As CouchSurfers, there’s one thing we all know a lot about: travel. Montreal’s CS travel conference “gave CouchSurfers an overview of China, from the big metropolitan cities to the countryside,” says Carlos, who presented with Stephanie Wang.

In San Francisco, United States, How to Get Lost featured presentations by CouchSurfers who taught English in Chile, researched flora in Indonesia and traveled solo in Iran.

CS 101

Events designed to turn inexperienced members into savvy CouchSurfers are also popular. Mario, Ambassador for Heredio Centro, Costa Rica, believes New Member Meetings “encourage members to become more active and empower them to make CouchSurfing safer for everyone.”

Derek Wallace has organized New Member Orientation events in the United States which, he claims, have turned CS newbies into “kung-fu masters” — in terms of CS knowledge, that is.

Martine, Ambassador for Brugge, Belgium, taught workshops at the Independent Women’s Meeting and the Utrecht Midsummernight. She says, “it’s a wonderful feeling when you notice that one of the CouchSurfers you ‘trained’ ends up an experienced member who helps others.”
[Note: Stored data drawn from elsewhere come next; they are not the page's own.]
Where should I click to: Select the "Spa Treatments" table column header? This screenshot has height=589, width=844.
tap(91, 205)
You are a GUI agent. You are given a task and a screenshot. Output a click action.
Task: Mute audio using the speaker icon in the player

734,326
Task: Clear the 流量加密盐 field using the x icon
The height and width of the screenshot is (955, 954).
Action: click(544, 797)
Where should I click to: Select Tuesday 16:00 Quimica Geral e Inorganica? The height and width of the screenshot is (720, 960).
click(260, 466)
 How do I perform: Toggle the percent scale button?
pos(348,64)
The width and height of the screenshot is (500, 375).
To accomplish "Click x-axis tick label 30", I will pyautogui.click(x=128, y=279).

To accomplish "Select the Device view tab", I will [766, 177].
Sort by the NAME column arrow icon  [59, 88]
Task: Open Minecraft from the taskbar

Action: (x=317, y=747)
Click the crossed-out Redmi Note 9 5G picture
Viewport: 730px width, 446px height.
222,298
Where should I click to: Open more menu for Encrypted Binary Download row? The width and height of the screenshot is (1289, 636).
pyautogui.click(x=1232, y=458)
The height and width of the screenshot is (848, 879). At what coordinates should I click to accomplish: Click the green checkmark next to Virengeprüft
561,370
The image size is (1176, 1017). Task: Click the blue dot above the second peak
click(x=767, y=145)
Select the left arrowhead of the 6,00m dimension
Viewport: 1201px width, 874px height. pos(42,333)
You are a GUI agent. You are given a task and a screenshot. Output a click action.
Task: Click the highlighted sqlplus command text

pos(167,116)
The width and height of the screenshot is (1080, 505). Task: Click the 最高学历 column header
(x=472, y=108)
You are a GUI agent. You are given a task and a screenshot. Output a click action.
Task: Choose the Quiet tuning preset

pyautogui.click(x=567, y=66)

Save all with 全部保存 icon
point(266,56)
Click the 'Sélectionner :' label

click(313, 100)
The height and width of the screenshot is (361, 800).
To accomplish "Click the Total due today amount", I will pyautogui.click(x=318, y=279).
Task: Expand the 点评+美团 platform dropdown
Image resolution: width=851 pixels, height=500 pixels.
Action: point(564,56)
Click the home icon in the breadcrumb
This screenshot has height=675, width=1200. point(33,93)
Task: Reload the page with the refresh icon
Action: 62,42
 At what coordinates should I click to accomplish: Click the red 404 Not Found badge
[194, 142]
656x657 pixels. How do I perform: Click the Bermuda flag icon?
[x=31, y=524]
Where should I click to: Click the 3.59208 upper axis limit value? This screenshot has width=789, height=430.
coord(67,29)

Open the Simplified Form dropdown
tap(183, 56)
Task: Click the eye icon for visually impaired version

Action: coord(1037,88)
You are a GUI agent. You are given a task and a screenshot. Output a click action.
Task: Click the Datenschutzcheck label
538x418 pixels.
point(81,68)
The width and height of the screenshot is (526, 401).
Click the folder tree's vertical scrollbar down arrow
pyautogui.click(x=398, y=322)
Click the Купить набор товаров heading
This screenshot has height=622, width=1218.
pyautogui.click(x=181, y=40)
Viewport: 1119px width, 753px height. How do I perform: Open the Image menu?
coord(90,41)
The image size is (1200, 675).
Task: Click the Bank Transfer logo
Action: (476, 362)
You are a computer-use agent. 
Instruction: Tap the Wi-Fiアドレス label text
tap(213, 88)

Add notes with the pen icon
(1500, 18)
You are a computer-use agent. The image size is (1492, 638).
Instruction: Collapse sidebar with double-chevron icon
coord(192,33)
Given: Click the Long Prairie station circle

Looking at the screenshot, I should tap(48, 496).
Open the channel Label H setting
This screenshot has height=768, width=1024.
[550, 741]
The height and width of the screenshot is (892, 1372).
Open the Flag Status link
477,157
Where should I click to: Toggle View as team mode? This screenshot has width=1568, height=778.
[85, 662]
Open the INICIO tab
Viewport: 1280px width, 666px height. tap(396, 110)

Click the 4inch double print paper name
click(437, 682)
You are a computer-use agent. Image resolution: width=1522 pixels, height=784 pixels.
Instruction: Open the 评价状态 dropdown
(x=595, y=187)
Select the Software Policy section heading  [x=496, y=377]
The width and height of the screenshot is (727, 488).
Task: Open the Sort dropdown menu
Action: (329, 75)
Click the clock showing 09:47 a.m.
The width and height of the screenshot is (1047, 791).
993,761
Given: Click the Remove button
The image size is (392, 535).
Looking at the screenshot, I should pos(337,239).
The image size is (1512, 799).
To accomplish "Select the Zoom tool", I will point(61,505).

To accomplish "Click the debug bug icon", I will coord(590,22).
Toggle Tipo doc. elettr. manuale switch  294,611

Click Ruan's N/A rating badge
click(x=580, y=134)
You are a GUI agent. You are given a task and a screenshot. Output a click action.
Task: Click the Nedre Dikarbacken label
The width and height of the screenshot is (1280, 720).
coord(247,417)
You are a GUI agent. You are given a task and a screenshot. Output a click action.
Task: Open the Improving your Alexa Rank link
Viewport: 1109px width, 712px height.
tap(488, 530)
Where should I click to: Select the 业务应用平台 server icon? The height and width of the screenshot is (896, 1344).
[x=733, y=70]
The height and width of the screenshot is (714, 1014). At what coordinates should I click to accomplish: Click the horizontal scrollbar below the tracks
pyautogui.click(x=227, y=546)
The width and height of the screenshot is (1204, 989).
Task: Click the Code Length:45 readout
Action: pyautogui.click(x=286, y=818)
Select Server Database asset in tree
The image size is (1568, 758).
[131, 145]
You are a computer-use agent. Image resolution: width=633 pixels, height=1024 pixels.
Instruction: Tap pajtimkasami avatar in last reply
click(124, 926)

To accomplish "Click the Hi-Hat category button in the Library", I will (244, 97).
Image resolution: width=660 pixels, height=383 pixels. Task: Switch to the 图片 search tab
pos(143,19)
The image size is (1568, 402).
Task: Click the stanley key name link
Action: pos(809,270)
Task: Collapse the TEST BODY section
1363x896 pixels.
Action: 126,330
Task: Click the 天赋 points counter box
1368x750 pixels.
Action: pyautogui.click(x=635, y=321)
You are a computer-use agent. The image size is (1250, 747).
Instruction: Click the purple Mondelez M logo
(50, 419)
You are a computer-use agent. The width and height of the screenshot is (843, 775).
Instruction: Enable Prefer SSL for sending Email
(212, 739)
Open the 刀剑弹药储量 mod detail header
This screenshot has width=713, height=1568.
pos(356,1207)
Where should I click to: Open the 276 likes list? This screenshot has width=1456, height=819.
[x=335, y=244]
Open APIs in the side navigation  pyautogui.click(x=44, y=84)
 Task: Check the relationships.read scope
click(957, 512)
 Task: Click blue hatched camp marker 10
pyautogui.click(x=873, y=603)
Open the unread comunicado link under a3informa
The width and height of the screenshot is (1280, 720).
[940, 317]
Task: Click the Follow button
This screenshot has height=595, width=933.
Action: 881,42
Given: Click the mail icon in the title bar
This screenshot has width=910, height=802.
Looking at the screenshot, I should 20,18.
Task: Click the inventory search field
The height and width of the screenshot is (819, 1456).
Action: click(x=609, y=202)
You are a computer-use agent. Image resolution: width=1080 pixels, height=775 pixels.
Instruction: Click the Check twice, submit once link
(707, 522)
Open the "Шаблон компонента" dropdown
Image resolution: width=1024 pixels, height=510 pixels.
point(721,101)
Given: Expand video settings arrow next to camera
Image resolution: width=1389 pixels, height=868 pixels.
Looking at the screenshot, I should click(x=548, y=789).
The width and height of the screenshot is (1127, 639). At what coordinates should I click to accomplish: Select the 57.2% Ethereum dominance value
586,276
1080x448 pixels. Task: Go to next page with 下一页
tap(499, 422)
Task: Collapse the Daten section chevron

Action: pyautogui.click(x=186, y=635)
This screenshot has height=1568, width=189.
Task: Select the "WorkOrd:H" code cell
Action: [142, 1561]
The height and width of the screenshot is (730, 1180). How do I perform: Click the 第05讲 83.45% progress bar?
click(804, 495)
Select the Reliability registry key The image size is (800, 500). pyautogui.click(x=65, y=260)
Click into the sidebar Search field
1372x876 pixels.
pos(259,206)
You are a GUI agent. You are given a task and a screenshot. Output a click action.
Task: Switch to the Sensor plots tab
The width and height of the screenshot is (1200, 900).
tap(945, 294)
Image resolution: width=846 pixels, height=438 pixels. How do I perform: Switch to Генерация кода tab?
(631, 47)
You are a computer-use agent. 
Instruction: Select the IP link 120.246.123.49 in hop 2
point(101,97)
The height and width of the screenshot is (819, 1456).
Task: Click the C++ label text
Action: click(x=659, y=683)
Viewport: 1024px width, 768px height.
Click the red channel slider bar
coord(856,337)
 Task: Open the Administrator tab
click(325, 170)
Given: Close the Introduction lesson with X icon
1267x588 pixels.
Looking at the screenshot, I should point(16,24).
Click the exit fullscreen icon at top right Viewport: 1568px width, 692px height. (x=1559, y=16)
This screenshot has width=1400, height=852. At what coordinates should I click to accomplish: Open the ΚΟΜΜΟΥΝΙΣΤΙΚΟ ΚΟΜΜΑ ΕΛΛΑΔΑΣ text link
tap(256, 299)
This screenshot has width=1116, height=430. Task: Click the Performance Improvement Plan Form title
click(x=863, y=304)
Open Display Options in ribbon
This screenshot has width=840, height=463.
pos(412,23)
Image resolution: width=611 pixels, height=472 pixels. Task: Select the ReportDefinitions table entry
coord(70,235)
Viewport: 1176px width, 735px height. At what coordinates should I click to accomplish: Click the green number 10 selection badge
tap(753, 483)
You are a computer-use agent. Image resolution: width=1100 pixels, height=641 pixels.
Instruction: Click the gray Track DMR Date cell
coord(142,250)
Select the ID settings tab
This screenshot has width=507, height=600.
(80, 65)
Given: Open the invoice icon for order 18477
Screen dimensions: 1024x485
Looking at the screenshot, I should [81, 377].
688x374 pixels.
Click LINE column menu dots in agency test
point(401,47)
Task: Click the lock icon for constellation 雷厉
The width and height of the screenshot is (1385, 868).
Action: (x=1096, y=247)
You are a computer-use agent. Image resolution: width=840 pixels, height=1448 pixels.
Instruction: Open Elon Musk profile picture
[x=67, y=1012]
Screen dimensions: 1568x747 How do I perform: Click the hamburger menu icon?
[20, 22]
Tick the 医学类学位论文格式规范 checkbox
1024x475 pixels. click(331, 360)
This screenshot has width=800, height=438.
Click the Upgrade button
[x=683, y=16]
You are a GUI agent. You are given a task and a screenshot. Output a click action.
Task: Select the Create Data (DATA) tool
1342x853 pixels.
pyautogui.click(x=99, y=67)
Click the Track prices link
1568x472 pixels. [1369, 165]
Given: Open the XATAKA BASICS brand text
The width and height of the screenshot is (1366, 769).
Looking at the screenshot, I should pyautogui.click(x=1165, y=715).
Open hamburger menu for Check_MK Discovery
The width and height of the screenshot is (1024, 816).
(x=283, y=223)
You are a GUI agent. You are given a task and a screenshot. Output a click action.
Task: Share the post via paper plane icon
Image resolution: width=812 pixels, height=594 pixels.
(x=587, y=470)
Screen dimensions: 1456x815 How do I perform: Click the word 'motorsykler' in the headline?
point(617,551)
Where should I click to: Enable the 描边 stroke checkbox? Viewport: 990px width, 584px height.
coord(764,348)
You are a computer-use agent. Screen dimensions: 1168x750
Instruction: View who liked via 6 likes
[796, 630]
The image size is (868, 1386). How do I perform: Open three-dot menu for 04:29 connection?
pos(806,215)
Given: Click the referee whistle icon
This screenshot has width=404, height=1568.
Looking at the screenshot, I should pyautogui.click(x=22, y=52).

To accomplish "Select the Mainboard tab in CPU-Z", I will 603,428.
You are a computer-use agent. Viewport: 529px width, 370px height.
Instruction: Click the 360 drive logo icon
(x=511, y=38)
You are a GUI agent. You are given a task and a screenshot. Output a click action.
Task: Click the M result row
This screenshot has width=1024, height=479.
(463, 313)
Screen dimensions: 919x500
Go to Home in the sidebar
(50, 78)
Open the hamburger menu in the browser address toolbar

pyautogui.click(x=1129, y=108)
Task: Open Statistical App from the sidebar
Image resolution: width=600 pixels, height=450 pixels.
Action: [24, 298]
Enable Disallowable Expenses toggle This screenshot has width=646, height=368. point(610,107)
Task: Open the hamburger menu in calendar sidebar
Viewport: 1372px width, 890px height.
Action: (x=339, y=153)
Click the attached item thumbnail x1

Ready to organize a teach, learn, and share event?  Here are Janis‘ tips:


1. Recruit several core members in your area to help organize the event.

2. Find a friendly, welcoming venue that supports your group.

3. Choose a visible location. Greet newcomers!

4. Match skills and interests beforehand.

5. Keep tabs on the event attendance list, and encourage new people to come.

6. Create areas for different interests as groups begin to form.

7. Hand out name tags. Have people write their names and what they want to teach/learn.